# Rechtswidrig oder nicht



## dadiscobeat (24. März 2005)

Hallo,

hab da ein kleines Problem bzw. eine Bekannte von mir. Vielleicht kann mir ja jemand weiterhelfen.

Die Bekannte hat sich eine Internetpräsenz erstellen lassen und hostet diese nun auch bei der Firma die die Site erstellt hat. Nun würde sie die Site gerne neu erstellen lassen, aber von jemand anderen. Problem hierbei ist die Firma ist als Eigentümer der Domain eingetragen und ich denke das ist aussichtslos an die Domain zu kommen.
Kann Sie aber jetz die Site bzw. ich kopiere ihr die alte Site und würde diese dann wieder unter einen neuen Domain die dann auf Ihren Namen registriert ist hochladen ? 
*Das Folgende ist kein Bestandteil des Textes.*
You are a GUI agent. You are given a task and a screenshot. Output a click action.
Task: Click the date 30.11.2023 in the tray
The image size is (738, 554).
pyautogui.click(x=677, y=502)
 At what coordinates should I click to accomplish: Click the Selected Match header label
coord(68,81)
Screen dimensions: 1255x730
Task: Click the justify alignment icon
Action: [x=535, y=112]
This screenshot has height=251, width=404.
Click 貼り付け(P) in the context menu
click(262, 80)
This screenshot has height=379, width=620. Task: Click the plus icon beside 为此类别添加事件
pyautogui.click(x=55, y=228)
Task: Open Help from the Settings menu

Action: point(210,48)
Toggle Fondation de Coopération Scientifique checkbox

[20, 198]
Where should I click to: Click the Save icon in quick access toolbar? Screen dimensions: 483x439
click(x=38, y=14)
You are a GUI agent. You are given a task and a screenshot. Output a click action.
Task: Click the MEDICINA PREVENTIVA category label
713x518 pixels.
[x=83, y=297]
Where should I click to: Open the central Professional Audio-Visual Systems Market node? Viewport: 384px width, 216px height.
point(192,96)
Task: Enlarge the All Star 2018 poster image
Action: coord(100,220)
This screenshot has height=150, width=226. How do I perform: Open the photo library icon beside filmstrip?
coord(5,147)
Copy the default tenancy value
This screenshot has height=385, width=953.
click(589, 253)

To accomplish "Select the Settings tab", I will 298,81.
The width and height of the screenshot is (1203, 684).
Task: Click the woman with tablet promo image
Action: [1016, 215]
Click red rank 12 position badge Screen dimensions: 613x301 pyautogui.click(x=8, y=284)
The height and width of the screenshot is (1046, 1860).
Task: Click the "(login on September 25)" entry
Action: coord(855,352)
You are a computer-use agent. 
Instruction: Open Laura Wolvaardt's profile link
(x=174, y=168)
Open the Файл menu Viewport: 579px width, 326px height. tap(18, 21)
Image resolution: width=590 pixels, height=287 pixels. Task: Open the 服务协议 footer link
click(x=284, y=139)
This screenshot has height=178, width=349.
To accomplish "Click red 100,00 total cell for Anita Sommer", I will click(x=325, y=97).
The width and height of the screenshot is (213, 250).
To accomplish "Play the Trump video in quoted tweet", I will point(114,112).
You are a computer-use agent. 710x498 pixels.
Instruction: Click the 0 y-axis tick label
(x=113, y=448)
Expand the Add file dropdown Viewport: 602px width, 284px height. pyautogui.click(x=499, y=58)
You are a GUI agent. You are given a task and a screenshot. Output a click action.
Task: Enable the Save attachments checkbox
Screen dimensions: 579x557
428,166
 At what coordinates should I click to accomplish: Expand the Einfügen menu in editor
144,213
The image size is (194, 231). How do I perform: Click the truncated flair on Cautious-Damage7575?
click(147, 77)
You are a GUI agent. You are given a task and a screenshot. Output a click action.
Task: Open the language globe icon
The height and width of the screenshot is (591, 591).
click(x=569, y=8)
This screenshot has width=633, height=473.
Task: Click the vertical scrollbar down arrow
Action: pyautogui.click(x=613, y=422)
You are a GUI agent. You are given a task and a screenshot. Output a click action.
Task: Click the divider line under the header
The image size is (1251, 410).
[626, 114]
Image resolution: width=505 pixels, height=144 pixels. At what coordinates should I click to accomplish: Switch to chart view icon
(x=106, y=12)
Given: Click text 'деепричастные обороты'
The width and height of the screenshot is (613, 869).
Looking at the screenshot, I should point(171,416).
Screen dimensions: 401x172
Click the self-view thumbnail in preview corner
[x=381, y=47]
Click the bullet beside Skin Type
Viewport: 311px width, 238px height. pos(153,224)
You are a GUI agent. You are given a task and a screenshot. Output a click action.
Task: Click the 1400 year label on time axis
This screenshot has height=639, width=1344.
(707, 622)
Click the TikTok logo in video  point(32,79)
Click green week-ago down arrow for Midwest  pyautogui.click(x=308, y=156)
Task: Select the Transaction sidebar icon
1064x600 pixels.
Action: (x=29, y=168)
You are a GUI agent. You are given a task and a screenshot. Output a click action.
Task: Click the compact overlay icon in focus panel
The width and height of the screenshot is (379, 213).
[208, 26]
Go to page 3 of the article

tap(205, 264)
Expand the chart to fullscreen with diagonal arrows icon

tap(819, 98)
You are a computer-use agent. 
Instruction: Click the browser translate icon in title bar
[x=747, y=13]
Sie hat ja dafür bezahlt und ist eigentlich ihr Eigentum oder ?

Gruß

daDiscoBeat


----------



## uemit1981 (24. März 2005)

Ich würde mal so tun als aob ich super doof wäre und würde auf denic verweisen und den chef der firma fragen wieso die als eigentümer im denic gelistet sind und nicht sie. Dann würde ich druck machen und einen KK-Antrag fordern. Vielleicht geht die firma ja darauf ein. Aber bloß nicht erzählen, dass man wechseln will


----------



## hulmel (24. März 2005)

Oder einfach mal heise.de lesen.


----------